** Begin **

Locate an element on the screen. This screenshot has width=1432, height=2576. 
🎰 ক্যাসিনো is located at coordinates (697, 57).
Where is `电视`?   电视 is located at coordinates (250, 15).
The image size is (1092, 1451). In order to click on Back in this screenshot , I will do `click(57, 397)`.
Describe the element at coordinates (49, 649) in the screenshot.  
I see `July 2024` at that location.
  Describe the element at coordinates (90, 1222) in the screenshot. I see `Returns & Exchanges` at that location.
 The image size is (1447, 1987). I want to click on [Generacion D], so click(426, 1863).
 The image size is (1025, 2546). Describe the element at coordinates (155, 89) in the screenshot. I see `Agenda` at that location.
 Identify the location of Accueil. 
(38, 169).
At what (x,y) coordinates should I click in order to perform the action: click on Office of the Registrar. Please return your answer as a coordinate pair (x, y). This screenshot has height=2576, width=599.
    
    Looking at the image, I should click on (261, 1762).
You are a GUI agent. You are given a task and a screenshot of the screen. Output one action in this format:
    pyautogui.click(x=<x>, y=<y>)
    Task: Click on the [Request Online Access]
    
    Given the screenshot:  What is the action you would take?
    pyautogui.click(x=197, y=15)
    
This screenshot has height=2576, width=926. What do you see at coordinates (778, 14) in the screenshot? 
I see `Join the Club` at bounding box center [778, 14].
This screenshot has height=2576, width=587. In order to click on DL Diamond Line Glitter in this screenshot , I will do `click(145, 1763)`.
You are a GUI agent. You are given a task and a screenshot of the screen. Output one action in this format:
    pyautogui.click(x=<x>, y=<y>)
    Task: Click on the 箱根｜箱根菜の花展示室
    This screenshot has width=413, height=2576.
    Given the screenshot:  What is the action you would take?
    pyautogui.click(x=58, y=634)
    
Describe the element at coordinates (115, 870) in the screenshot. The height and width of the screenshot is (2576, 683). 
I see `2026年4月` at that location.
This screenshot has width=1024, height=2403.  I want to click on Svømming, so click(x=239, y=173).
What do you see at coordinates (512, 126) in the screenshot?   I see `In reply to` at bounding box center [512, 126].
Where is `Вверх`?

** End **

• **Goal of the exercise**
Express every line of the material above as a JSON list of strings, one string per line, leaving out blank lines.

• **The answer**
[
  "Locate an element on the screen. This screenshot has width=1432, height=2576. ",
  "🎰 ক্যাসিনো is located at coordinates (697, 57).",
  "Where is `电视`?   电视 is located at coordinates (250, 15).",
  "The image size is (1092, 1451). In order to click on Back in this screenshot , I will do `click(57, 397)`.",
  "Describe the element at coordinates (49, 649) in the screenshot.  ",
  "I see `July 2024` at that location.",
  "  Describe the element at coordinates (90, 1222) in the screenshot. I see `Returns & Exchanges` at that location.",
  " The image size is (1447, 1987). I want to click on [Generacion D], so click(426, 1863).",
  " The image size is (1025, 2546). Describe the element at coordinates (155, 89) in the screenshot. I see `Agenda` at that location.",
  " Identify the location of Accueil. ",
  "(38, 169).",
  "At what (x,y) coordinates should I click in order to perform the action: click on Office of the Registrar. Please return your answer as a coordinate pair (x, y). This screenshot has height=2576, width=599.",
  "    Looking at the image, I should click on (261, 1762).",
  "You are a GUI agent. You are given a task and a screenshot of the screen. Output one action in this format:",
  "    pyautogui.click(x=<x>, y=<y>)",
  "    Task: Click on the [Request Online Access]",
  "    Given the screenshot:  What is the action you would take?",
  "    pyautogui.click(x=197, y=15)",
  "This screenshot has height=2576, width=926. What do you see at coordinates (778, 14) in the screenshot? ",
  "I see `Join the Club` at bounding box center [778, 14].",
  "This screenshot has height=2576, width=587. In order to click on DL Diamond Line Glitter in this screenshot , I will do `click(145, 1763)`.",
  "You are a GUI agent. You are given a task and a screenshot of the screen. Output one action in this format:",
  "    pyautogui.click(x=<x>, y=<y>)",
  "    Task: Click on the 箱根｜箱根菜の花展示室",
  "    This screenshot has width=413, height=2576.",
  "    Given the screenshot:  What is the action you would take?",
  "    pyautogui.click(x=58, y=634)",
  "Describe the element at coordinates (115, 870) in the screenshot. The height and width of the screenshot is (2576, 683). ",
  "I see `2026年4月` at that location.",
  "This screenshot has width=1024, height=2403.  I want to click on Svømming, so click(x=239, y=173).",
  "What do you see at coordinates (512, 126) in the screenshot?   I see `In reply to` at bounding box center [512, 126].",
  "Where is `Вверх`?"
]